Work instructions >>
Each line of the records that includes "computer" should be found and copied.

Data for analysis >>
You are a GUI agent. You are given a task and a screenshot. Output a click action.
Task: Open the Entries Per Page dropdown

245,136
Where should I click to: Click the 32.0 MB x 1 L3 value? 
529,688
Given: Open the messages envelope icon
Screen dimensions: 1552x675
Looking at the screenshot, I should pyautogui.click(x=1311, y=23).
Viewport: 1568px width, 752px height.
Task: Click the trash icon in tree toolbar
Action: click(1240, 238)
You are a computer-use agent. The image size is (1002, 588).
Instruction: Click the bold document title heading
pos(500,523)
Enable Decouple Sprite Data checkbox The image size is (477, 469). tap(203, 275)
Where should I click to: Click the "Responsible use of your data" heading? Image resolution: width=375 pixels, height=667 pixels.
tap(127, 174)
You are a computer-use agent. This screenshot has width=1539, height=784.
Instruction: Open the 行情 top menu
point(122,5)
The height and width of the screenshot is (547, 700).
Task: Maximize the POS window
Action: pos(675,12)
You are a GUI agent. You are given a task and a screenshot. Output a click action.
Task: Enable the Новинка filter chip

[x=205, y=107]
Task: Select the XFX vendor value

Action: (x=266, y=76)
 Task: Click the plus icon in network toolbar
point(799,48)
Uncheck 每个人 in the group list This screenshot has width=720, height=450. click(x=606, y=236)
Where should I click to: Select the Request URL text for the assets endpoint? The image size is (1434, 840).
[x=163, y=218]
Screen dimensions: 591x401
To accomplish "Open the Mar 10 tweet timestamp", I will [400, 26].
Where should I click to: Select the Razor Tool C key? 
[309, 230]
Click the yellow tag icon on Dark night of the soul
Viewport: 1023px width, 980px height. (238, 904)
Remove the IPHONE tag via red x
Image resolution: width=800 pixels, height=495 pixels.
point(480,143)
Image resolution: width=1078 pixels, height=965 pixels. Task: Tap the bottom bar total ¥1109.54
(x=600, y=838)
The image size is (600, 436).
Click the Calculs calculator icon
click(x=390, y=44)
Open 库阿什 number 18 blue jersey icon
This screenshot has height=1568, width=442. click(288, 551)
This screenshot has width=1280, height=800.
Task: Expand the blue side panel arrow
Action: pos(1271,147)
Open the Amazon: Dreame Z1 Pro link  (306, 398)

Result of this task >>
You are a computer-use agent. The image size is (1002, 588).
You are a computer-use agent. This screenshot has width=1539, height=784.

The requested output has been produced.